**Task input**

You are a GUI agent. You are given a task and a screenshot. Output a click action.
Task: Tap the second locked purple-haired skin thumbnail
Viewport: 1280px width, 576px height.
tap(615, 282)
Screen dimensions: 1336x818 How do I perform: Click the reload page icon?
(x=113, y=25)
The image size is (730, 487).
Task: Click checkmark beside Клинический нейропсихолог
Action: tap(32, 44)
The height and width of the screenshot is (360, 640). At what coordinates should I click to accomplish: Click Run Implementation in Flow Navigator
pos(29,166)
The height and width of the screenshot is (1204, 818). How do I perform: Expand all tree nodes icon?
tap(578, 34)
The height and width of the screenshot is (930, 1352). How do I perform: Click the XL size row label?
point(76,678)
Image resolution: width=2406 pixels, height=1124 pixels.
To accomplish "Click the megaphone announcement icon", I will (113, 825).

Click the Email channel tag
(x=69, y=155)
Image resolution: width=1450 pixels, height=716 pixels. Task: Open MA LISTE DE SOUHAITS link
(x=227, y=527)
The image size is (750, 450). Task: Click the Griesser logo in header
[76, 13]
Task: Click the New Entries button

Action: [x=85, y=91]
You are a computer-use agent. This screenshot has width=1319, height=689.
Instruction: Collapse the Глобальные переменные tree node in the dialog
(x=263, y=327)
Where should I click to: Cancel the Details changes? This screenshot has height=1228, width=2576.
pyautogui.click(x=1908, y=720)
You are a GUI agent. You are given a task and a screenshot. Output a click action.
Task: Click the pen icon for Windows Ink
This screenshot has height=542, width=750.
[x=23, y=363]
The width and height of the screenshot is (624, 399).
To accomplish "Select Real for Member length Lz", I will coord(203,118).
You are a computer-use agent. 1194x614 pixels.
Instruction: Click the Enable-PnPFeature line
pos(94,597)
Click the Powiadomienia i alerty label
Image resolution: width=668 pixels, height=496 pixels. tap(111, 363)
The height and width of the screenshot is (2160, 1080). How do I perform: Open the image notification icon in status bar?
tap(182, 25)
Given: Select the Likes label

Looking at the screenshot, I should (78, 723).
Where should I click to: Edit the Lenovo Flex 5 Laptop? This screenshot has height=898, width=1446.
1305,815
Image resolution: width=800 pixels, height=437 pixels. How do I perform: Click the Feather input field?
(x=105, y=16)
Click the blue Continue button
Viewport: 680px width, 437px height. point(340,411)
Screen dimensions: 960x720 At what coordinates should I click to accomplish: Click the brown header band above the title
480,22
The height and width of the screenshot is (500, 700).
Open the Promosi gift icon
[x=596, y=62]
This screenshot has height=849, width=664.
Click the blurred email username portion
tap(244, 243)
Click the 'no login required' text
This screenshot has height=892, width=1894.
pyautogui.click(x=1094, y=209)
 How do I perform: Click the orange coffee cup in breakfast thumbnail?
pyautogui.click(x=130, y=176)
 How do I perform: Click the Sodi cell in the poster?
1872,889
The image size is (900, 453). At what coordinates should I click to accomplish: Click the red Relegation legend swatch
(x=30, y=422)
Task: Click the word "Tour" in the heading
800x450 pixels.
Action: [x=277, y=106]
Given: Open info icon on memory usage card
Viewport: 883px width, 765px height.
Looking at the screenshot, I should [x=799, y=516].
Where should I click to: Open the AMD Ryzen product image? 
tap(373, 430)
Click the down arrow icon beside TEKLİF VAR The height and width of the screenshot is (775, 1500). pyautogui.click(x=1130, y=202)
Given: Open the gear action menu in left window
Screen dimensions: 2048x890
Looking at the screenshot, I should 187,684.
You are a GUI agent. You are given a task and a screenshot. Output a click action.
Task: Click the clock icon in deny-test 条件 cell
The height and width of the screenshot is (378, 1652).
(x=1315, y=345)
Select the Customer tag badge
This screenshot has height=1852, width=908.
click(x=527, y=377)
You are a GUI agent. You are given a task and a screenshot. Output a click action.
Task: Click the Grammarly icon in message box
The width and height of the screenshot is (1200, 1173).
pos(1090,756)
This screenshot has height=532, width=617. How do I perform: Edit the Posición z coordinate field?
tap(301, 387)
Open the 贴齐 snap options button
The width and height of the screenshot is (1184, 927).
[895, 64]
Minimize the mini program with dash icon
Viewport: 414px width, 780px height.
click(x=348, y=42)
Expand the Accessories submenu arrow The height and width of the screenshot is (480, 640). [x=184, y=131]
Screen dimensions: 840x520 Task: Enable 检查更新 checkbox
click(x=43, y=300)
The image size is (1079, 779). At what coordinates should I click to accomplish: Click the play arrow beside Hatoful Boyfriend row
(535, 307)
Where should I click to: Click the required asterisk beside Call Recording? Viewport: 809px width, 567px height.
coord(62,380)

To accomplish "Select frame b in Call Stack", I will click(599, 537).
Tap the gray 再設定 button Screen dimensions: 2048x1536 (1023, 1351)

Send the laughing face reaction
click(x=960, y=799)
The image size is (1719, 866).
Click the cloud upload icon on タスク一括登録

**Required work**
Everything from the line with "Screen dimensions: 2048x890" through the line with "Task: Click the clock" in the listing above must be retyped exactly, with nothing added.

**Task answer**
Screen dimensions: 2048x890
Looking at the screenshot, I should 187,684.
You are a GUI agent. You are given a task and a screenshot. Output a click action.
Task: Click the clock icon in deny-test 条件 cell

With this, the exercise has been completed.